→ Extract:
**********

Prefect and CometML For Bulldozer Sales Price Prediction

Dhrubaraj Roy 31 Mar, 2024

10 min read

Introduction

If you are a beginner and are just starting to learn MLOps, you might have a question: What are MLOps?

In simple words, MLOps (Machine Learning Operations) is a set of practices for collaboration and communication between data scientists and operations professionals. Applying these practices increases the quality, simplifies the management process, and automates the deployment of Machine Learning and Deep Learning models in large-scale production environments. It’s easier to align models with business needs and regulatory requirements. In this article, we will implement our project using Prefect and CometML.

In this MLOps project, we will build the best possible Machine Learning model using optimal hyperparameters to predict the sales price of a Bulldozer. As you may know, a Bulldozer is a powerful vehicle for shallow digging and ditching.

Learning Objectives

Learn MLOps concepts and end-to-end ML workflow.
Implement MLOps pipeline with Prefect and CometML.
Make reproducible, automated ML workflows.
Evaluate and monitor ML models.
End-to-end MLOps experience.

This article was published as a part of the Data Science Blogathon.

What is Prefect and CometML?
- Prefect
- CometML
The MLOps project: Let’s get started.
- Data Exploration
- Set Up a Virtual Environment
Configure CometML and Prefect
- Set up a Comet account
- Set Up the Prefect
5-steps to implement this MLOps project using Prefect and CometML
Frequently Asked Questions

What is Prefect and CometML?

Prefect

Prefect is an open-source Python library that helps you define, schedule, and manage data workflows well. It simplifies orchestrating and automating complex data workflows, making tasks easier. Examples are data extraction, transformation, and model training. You can do them in a systematic and repeatable way.

pip install prefect

Another thing I should mention is Prefect Cloud. Prefect Cloud is a cloud-based platform provided by Prefect for managing, orchestrating, and monitoring data workflows in MLOps.

**********

→ Material provided:
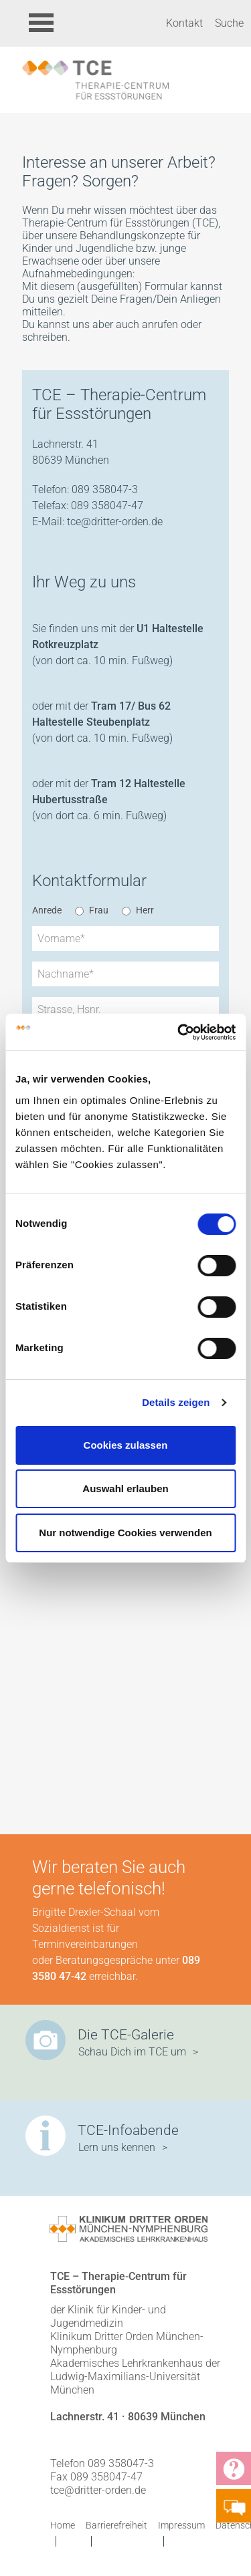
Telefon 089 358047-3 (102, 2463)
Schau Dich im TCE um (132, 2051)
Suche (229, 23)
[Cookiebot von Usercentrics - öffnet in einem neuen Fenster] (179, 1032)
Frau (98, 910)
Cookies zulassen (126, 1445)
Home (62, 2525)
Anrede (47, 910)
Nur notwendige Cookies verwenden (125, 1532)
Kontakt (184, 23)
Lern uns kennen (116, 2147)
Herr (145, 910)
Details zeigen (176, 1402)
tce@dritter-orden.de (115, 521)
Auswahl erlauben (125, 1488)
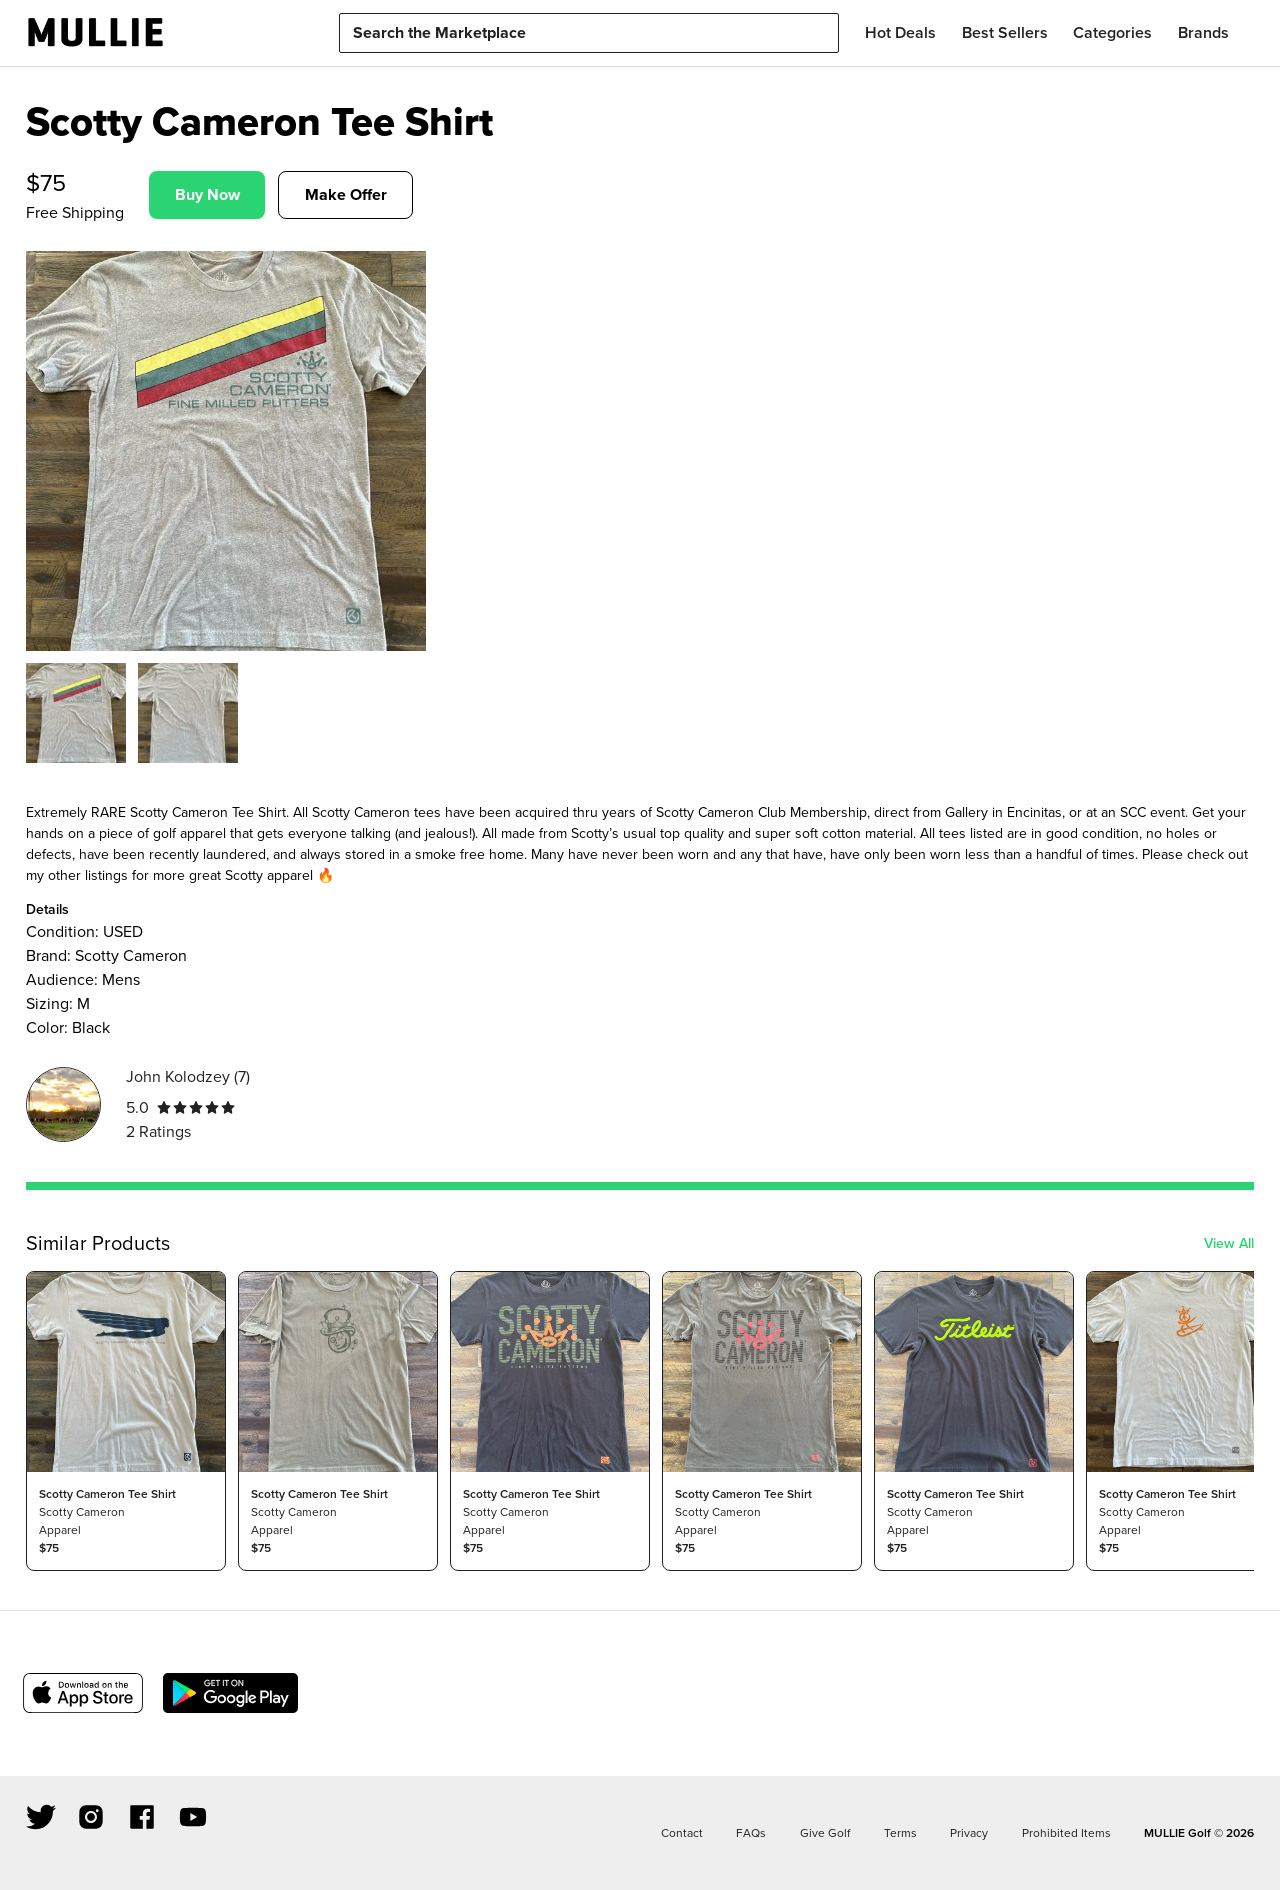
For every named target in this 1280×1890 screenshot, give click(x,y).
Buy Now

**********

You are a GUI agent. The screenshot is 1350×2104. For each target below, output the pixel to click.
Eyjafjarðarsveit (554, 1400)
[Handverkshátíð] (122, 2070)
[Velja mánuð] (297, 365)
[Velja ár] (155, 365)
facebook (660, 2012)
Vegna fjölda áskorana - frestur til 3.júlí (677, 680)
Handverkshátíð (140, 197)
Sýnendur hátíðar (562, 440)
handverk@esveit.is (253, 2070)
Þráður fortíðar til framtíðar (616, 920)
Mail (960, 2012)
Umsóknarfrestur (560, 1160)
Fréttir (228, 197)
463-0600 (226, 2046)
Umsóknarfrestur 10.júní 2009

**********

→ What this exercise asks:
[1] List every learning objective given in the article on Prefect and CometML.
[2] According to the article on Prefect and CometML, what is Prefect Cloud?

→ Worked answers:
[1]
- Learn MLOps concepts and end-to-end ML workflow.
- Implement MLOps pipeline with Prefect and CometML.
- Make reproducible, automated ML workflows.
- Evaluate and monitor ML models.
- End-to-end MLOps experience.

[2] Prefect Cloud is a cloud-based platform provided by Prefect for managing, orchestrating, and monitoring data workflows in MLOps.